Anyone know if its normal for a small transistor amp like my Champion 110 to have a really bad rumble sound when the volume hits 5 and up. Using the clean channel only, i noticed this the other night.
been using this amp for a while now and miking it through our system and never played pass 4 vol. and it was perfect but as soon as I hit 5 and more, seems the speaker starts to rumble real badly.
Tried another speaker yesterday to compare and same thing.
What gives
Thanks
Marc


----------



## mhammer (Nov 30, 2007)

Does the rumbling sound like it comes from the speaker itself, or from the cabinet?
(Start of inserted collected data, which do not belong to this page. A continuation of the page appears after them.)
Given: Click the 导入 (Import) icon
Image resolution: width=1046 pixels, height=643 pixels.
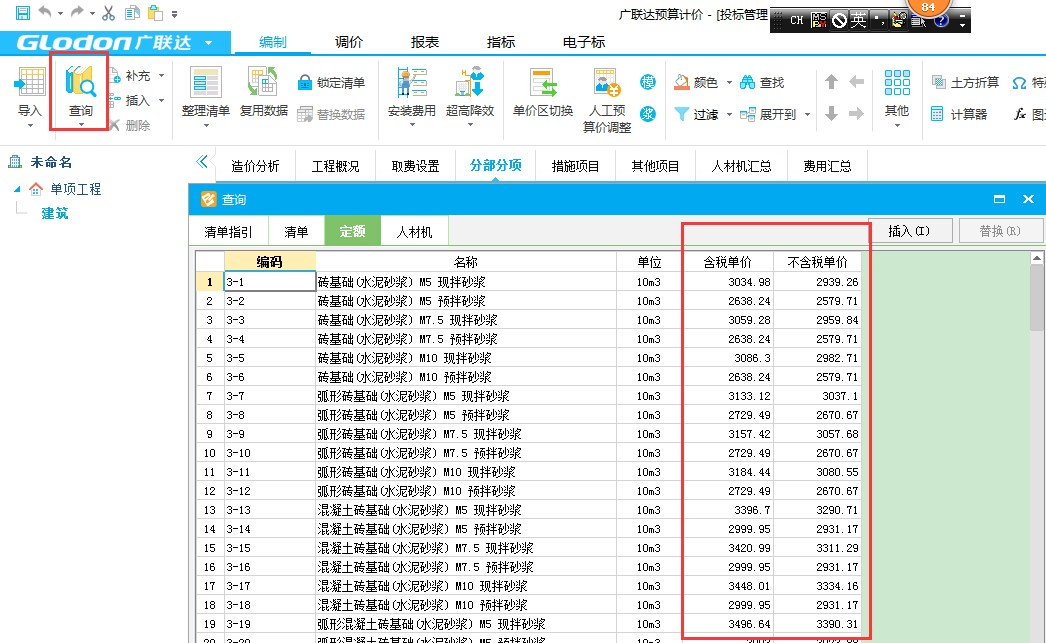Looking at the screenshot, I should click(30, 85).
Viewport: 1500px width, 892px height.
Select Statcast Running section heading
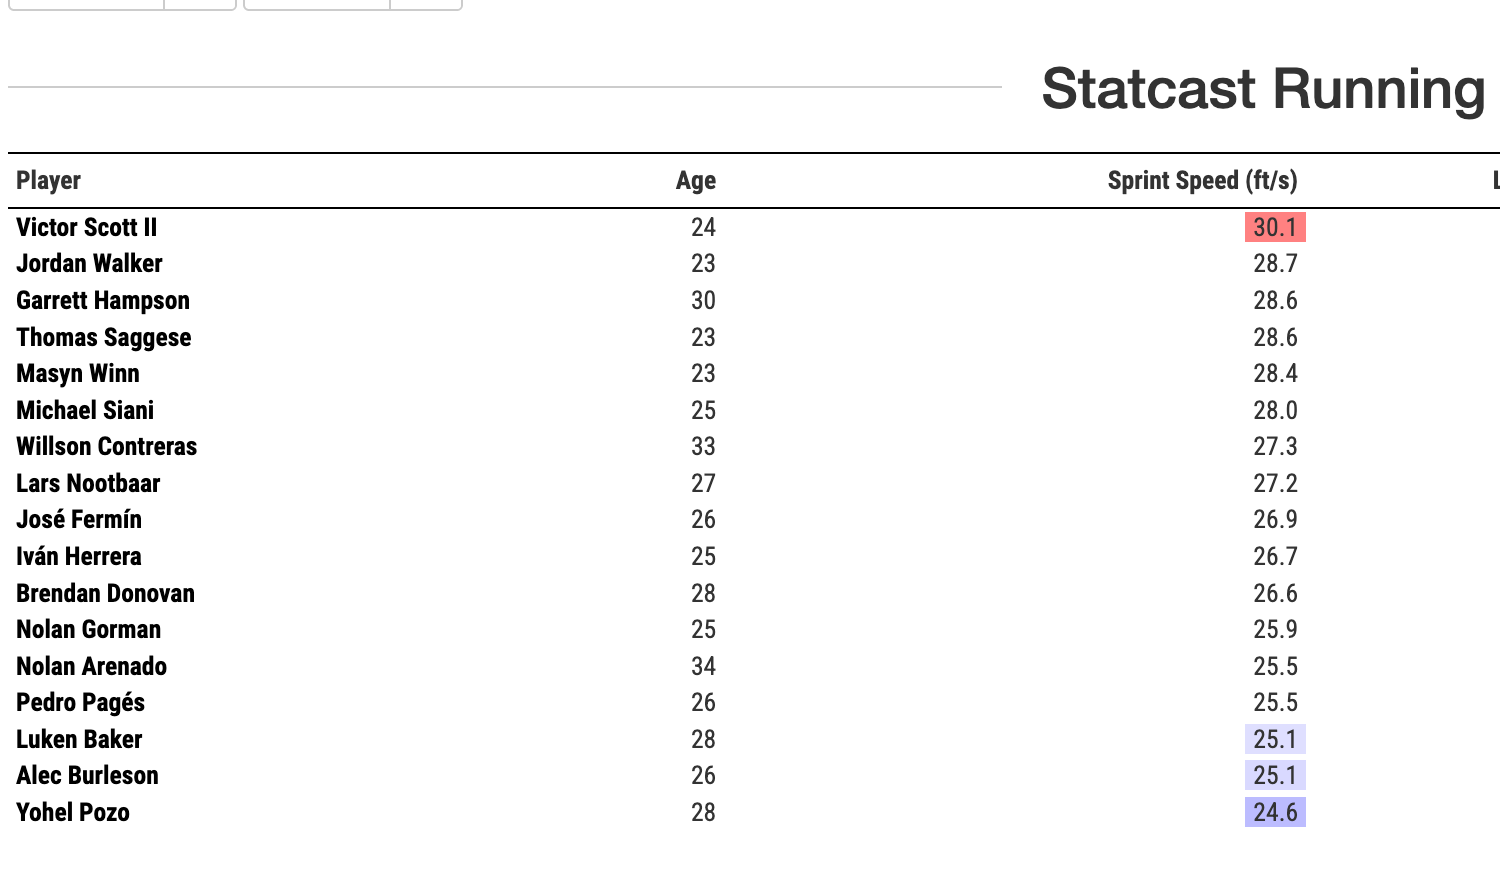pyautogui.click(x=1264, y=89)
The other thing I wonder is whether we're talking about mechanically generated "rumble" or some sort of electronic inability to handle excessive amounts of low frequency content. Does it "rumble" the same way if you turn the bass down a bit at higher volumes?


----------



## marcos (Jan 13, 2009)

mhammer said:


> Does the rumbling sound like it comes from the speaker itself, or from the cabinet?
> 
> The other thing I wonder is whether we're talking about mechanically generated "rumble" or some sort of electronic inability to handle excessive amounts of low frequency content. Does it "rumble" the same way if you turn the bass down a bit at higher volumes?


What I did was add a separate speaker cab with a 12 in. speaker and it was the same rumbling. I guess it does come from the speaker. It really distorts not in a good way .Did not try to lower the bass and gonna try this.
Thanks buddy.
Keep you posted.


----------



## mhammer (Nov 30, 2007)

Consider some sort of vibration-absorbing/isolating material where the speaker meets the baffle board. Who knows, it may even be as simple a fix as tightening the screws that hold the speaker to the baffle board.


----------



## marcos (Jan 13, 2009)

mhammer said:


> Consider some sort of vibration-absorbing/isolating material where the speaker meets the baffle board. Who knows, it may even be as simple a fix as tightening the screws that hold the speaker to the baffle board.


Already took it apart and tightened all the bolts and screws.What bothers me is that it does the same thing with an external speaker.


----------



## washburned (Oct 13, 2006)

Not sure what you mean by rumbling, but is there a chance that the tremolo is leaking by and moving the speaker at higher volumes? I have seen it a couple times on SS amps.


----------



## marcos (Jan 13, 2009)

washburned said:


> Not sure what you mean by rumbling, but is there a chance that the tremolo is leaking by and moving the speaker at higher volumes? I have seen it a couple times on SS amps.


There is no tremolo on this amp. The sound i am hearing is like a speaker breaking up very badly and it just makes this rumbling sound. hard to describe.


----------



## mhammer (Nov 30, 2007)

Is it a rumbling that is clearly distinguishable from an otherwise reasonable guitar tone?


----------



## marcos (Jan 13, 2009)

mhammer said:


> Is it a rumbling that is clearly distinguishable from an otherwise reasonable guitar tone?


You can hear it especially when hitting the strings hard. It does affect the tone of the sound. The sound becomes muddy. Just noticed that it is getting worse at lower volume now. I had it at 2-3 this morning and its starting to act up .


----------



## marcos (Jan 13, 2009)

Brought it to my local tech and he thinks maybe a cap. Dont know too much about it but will wait and see how it comes out.


----------



## marcos (Jan 13, 2009)

Well getting my Champion back tomorrow and my tech went through it with a fine tooth comb and tells me this is as good as it gets. Suggested an extension speaker but all in all its the way they are built. I will keep it for practice but will look for something a bit better for small gigs in the near future. The good news,No Charge. Thanks Tom at Spaceman Music in Ottawa. Really nice guy.


----------



## keefsdad (Feb 7, 2006)

If it didn't rumble before, I'd have to say your tech is wrong.


----------